Born Margaretha Zelle in Holland in August 1876, at the age of 18 she married a Dutch naval officer named Rudolf MacLeod and soon enough found herself in Java, then a Dutch possession. Following the death of their son in 1899 the couple moved back to Amsterdam, and divorced in 1903. Alone in the world and still a young woman, she removed herself to Paris, adopted a Malay stage name (Mata Hari means 'Eye of the Day') and on this day in 1905 took to the stage with an act that was remarkable for its exoticism - along the way concocting an equally outrageous offstage identity to match.

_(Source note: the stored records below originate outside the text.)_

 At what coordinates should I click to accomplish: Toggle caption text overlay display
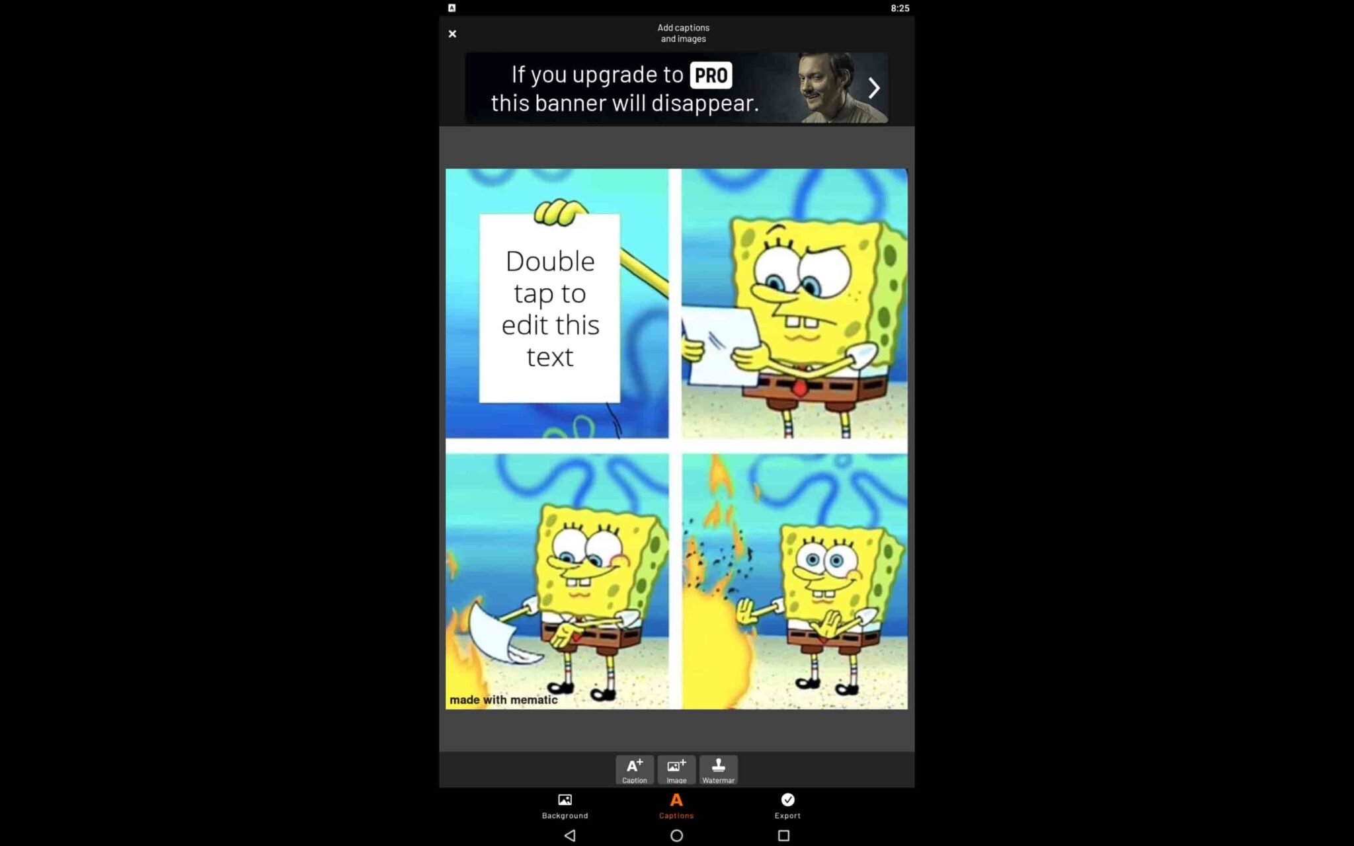click(x=676, y=805)
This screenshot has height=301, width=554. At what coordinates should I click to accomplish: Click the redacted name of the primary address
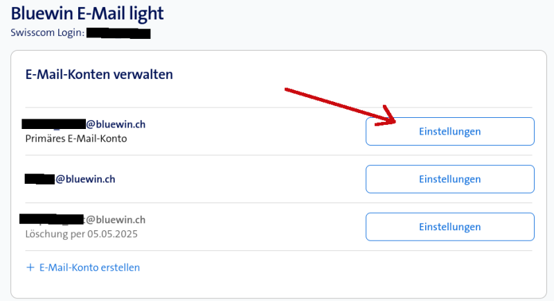[53, 124]
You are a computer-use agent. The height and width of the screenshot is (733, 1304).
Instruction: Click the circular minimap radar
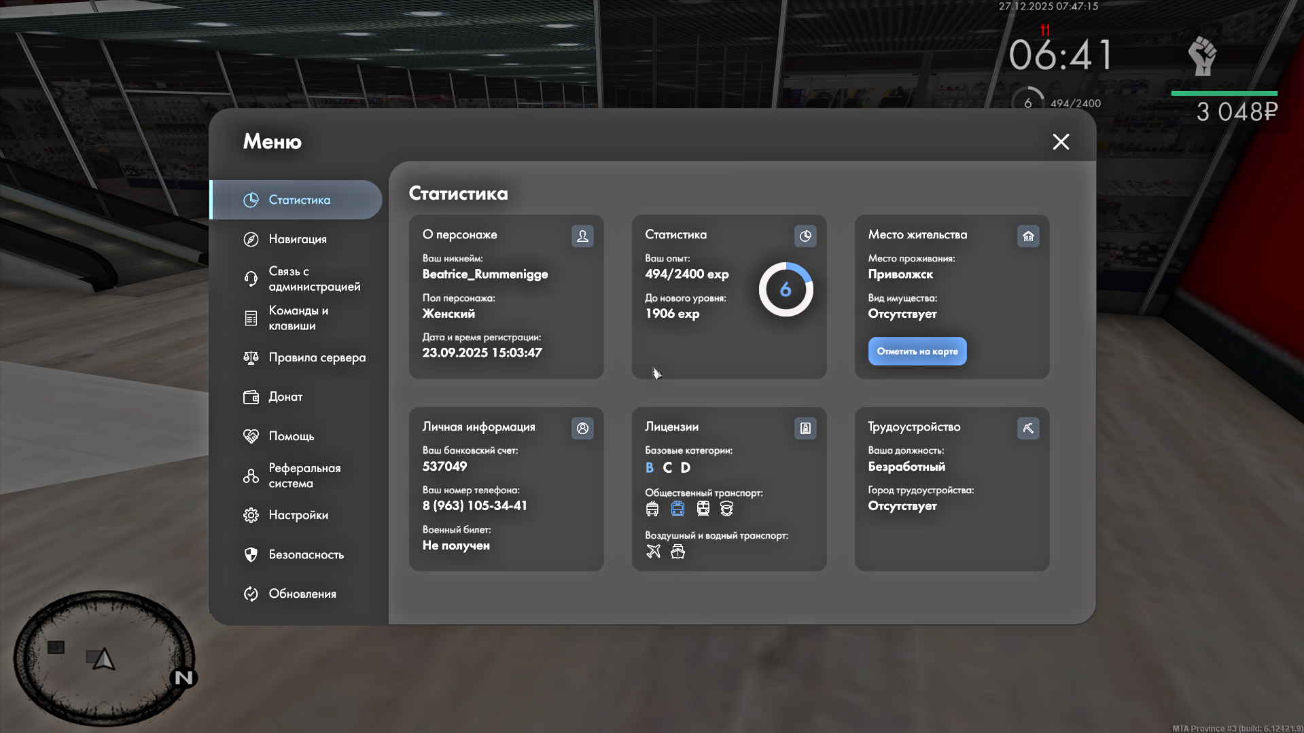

From dancing nude or semi-nude in front of a statue of Shiva it's not a very great leap to doing other stuff nude or semi-nude in front of a flesh-and-blood industrialist - in her case Emile Etienne Guimet; from there it was a saucy game of leapfrog over generals and politicians to the Crown Prince of Germany, a man denied the chance to be Wilhelm III by a little matter called World War I - the same war that would also provide her own downfall.
Less than a dozen years after she elevated exotic dance to an art form - one for which Paris would thereafter become renowned - she was under lock and key in one of that city's jails, accused of being a double agent. Whether she was or not (there remains some doubt) she made an excellent scapegoat; in October 1917 she faced a French firing squad and blew them a kiss before they blew her away. By then, of course, her infamy had become fame; they could take her life, only by then her life had taken on a life of its own. The French government is set to open its file on her in 2017, after which we may learn more; in the meantime we may luxuriate in her myth for another few years.
So strong was that myth that the best-known movie made about her life could only have starred a woman equally exotic, equally mysterious: Greta Garbo. In many ways, while the film fails to grasp the facts of her life, it conjures the spirit of it perfectly, so even though film Mata Hari (1931) is a hot mess, it's also a hot mess, y'know?